This workshop achieved a very active participation, with over 500 unique individuals from about 75 countries/territories around the world (Diagram 1). The participants have interacted with the authors of the Eurachem/CITAC Guide directly and with the workshop speakers via chat channels available during the online workshop and emails. The post workshop feedback revealed improved knowledge on the topic after the workshop and the ideality of the duration of each session (three hours).
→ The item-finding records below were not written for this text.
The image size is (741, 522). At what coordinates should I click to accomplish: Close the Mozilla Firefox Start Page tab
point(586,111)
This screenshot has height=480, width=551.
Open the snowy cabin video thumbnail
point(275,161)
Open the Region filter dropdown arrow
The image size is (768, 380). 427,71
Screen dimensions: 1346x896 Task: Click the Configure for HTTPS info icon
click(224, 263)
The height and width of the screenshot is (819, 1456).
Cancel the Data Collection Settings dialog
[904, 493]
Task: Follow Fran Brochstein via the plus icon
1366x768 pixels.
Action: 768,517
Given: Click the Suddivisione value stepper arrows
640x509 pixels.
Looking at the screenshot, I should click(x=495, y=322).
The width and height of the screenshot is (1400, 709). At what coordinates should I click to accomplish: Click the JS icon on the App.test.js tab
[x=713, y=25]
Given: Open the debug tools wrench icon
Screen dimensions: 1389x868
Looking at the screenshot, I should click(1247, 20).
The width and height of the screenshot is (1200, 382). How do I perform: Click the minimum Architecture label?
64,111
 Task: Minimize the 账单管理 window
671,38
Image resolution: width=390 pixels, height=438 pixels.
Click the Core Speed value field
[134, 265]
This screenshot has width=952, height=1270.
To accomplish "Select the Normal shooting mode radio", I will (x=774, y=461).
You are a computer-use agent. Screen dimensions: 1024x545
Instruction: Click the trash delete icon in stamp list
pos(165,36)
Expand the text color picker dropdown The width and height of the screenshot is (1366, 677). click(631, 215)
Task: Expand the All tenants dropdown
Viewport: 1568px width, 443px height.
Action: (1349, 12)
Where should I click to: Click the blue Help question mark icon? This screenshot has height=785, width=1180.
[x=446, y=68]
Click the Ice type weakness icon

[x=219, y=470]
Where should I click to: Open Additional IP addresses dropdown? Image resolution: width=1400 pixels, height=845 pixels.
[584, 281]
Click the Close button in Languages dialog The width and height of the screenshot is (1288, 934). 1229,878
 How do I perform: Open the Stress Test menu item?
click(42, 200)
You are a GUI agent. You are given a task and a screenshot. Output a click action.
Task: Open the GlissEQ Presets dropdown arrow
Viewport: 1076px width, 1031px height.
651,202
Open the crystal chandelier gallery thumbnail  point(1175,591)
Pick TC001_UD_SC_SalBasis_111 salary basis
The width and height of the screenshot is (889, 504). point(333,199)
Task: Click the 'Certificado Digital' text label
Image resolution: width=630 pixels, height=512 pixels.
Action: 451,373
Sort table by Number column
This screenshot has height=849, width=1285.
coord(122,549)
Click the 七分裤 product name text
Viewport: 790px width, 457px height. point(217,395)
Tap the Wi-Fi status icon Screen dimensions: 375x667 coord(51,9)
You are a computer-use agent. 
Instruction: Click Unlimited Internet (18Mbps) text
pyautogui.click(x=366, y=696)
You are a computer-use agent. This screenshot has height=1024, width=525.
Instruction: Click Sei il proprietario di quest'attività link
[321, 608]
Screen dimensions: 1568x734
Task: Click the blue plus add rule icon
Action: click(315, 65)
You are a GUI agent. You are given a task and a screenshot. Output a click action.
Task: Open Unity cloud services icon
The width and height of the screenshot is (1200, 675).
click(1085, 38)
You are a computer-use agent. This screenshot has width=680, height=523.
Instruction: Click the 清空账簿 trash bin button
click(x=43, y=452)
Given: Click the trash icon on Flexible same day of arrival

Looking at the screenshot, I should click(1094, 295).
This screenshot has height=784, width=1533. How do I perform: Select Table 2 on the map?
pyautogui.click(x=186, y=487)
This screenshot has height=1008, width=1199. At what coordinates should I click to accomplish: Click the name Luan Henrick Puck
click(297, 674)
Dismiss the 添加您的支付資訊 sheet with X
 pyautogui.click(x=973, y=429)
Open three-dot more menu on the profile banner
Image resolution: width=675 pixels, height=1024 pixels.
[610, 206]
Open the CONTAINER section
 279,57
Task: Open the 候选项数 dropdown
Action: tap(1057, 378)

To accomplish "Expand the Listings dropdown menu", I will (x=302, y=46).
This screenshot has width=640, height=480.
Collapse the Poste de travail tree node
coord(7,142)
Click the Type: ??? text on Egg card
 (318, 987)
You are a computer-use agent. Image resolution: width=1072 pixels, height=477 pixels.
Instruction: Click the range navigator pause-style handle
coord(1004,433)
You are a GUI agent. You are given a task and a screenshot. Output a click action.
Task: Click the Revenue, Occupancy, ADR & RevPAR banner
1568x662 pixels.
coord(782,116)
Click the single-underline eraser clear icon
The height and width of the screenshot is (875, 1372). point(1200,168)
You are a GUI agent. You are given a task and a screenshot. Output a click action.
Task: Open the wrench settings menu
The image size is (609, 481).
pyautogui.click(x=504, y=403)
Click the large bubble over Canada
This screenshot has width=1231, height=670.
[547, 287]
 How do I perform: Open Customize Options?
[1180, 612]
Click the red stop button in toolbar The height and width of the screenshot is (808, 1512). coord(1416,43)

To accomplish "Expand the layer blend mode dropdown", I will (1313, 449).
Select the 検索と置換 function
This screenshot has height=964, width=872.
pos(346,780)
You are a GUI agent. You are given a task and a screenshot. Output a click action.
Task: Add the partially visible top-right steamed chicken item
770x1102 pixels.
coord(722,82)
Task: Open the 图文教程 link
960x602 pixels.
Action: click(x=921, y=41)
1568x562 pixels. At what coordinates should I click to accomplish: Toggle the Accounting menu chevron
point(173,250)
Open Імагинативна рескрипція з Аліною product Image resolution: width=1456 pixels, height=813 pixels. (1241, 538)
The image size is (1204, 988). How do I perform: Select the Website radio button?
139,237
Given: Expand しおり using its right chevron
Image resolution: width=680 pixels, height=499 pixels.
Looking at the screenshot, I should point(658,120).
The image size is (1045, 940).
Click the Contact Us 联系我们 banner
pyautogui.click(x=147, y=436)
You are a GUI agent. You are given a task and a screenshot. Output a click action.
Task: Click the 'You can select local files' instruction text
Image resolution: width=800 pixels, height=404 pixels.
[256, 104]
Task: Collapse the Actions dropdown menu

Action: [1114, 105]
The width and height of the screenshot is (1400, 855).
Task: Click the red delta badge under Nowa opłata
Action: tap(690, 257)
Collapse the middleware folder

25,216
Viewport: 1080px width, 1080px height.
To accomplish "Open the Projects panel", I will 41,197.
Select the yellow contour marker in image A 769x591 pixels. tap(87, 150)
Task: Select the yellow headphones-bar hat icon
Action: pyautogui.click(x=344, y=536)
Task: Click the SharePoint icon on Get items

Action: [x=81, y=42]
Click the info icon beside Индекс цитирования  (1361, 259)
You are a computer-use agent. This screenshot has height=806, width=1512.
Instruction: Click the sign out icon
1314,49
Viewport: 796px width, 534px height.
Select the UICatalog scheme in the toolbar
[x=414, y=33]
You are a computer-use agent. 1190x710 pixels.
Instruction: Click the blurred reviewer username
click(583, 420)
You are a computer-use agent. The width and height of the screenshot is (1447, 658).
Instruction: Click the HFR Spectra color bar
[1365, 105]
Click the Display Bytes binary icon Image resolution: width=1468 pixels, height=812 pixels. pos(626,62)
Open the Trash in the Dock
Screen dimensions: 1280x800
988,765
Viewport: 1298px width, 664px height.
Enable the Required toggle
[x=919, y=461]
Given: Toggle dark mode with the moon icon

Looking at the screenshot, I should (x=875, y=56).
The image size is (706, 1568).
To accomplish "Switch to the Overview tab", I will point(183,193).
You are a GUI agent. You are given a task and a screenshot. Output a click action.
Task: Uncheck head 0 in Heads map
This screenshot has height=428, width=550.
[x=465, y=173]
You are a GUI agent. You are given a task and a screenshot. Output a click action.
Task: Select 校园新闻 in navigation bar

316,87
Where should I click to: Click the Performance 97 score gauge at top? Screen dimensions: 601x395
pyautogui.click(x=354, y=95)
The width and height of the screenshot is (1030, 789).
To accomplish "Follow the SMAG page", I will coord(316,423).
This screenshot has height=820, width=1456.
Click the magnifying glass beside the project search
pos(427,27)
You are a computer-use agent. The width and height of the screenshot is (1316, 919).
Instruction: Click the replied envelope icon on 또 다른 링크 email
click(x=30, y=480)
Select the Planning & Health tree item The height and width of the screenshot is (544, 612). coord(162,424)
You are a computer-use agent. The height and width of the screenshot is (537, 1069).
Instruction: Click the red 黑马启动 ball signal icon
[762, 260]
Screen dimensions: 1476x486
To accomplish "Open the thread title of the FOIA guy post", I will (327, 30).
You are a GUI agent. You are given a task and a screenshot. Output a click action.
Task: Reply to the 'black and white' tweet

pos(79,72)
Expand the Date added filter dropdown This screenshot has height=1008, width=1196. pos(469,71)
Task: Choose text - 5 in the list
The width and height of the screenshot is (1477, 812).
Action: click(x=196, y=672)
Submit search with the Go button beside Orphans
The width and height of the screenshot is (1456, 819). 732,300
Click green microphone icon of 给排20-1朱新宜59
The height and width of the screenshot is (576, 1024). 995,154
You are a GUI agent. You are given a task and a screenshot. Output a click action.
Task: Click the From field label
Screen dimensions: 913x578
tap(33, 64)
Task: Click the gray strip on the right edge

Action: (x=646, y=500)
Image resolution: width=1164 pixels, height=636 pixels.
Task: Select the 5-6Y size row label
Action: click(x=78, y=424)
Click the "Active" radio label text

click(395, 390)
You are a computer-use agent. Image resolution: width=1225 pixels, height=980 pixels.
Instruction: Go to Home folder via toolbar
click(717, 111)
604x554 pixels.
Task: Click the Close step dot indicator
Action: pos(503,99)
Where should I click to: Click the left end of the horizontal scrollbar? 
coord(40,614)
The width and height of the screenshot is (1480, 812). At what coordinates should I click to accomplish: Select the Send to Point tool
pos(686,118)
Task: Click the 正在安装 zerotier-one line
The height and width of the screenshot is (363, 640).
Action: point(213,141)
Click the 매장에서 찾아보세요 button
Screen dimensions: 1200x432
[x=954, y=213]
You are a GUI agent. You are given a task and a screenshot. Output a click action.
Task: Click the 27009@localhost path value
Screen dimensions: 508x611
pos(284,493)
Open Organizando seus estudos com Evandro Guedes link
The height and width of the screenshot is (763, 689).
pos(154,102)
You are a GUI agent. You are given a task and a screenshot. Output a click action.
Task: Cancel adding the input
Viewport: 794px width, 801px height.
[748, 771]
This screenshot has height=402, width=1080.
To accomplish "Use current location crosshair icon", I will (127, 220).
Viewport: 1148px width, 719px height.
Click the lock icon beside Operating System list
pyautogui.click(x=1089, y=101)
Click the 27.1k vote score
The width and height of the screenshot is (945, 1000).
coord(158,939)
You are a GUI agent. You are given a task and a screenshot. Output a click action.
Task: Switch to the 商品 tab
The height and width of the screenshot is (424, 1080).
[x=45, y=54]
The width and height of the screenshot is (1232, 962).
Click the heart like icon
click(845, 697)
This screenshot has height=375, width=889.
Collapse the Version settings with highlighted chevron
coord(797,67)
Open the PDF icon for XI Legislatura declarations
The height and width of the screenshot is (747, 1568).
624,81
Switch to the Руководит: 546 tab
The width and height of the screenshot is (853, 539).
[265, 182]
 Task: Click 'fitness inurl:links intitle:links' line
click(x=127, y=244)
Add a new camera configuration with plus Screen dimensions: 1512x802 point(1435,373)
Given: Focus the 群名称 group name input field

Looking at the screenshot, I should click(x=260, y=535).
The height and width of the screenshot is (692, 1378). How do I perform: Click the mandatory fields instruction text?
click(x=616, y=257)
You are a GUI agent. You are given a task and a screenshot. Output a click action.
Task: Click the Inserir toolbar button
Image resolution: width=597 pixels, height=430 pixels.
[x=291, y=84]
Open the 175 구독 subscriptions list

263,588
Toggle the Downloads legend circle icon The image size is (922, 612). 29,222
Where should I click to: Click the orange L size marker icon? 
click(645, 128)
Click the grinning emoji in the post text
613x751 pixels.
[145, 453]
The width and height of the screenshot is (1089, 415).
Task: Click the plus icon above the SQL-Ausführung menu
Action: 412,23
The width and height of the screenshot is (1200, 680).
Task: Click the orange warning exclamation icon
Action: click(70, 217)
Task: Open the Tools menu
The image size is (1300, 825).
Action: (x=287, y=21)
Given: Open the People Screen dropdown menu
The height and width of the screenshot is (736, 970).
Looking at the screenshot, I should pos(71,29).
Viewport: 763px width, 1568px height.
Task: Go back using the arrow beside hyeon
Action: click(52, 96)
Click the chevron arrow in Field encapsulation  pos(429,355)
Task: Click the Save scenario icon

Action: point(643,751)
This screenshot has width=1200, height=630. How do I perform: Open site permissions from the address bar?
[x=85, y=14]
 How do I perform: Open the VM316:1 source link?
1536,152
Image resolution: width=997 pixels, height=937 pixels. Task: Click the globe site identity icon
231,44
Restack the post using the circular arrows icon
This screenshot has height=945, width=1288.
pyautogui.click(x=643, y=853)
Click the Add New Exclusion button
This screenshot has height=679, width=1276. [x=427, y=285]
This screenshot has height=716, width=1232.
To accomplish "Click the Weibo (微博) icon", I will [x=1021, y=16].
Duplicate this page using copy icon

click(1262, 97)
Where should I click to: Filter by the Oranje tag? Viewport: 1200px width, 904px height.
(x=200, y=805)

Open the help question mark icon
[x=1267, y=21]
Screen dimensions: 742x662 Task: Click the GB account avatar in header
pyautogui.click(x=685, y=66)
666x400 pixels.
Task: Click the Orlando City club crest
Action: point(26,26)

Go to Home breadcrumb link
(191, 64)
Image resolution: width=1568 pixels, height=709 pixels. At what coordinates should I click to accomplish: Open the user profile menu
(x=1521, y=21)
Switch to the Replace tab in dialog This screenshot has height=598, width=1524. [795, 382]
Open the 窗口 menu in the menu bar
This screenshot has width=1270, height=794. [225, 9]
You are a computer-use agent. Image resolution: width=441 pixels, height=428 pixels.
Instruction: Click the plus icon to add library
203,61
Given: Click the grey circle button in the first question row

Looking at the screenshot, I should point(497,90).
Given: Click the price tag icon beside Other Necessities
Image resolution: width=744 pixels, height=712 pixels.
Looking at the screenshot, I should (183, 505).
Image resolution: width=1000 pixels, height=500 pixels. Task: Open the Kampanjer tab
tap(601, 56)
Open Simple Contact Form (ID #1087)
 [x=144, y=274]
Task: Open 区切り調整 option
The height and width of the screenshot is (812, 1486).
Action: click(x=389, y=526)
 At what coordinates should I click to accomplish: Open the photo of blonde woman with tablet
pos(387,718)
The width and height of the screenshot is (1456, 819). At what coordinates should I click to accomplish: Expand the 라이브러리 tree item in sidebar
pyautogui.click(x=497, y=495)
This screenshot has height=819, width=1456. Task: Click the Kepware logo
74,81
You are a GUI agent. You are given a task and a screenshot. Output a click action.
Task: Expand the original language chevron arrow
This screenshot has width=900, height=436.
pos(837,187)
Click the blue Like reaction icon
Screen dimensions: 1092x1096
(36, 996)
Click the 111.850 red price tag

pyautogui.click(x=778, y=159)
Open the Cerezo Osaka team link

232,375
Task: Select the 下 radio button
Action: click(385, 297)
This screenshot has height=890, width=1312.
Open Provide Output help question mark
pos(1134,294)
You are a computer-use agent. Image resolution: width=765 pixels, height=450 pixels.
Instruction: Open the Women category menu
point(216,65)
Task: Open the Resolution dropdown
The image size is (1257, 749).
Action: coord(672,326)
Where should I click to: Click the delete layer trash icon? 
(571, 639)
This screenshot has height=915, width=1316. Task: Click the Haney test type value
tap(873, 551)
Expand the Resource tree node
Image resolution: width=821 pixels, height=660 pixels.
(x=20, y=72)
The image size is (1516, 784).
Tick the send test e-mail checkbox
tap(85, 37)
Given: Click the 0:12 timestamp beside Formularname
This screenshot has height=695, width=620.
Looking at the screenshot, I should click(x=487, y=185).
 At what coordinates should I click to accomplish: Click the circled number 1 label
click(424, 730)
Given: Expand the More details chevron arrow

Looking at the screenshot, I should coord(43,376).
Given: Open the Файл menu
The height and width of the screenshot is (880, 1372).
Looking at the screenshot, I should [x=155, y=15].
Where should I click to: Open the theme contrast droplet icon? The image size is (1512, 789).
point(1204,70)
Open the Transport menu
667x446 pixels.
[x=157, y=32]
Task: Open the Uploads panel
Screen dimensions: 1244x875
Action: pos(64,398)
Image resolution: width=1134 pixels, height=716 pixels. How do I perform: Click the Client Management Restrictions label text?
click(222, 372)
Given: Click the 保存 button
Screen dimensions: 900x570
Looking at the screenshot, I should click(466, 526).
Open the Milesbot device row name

Individuals participated in the workshop mostly for work-related reasons or personal upgrading of knowledge. Over 75 % of the respondents saw medium to high impact of the Guide on their immediate goals, while about 74 % of them (out of 68) are likely to apply the Eurachem/CITAC Guide. Participants valued the e-Certificate of Attendances, which were automatically issued to attendees who stayed through most of a session. Acknowledging challenges posed by the different time zones and other commitments of individuals, the recordings of the sessions were promptly shared through the websites of Eurachem [2], CITAC [3] and HAS [4]. The proactive model of communications and dissemination of the Guide (Diagram 2) may encourage others to embrace the use of digital tools to increase the visibility of valuable and useful references.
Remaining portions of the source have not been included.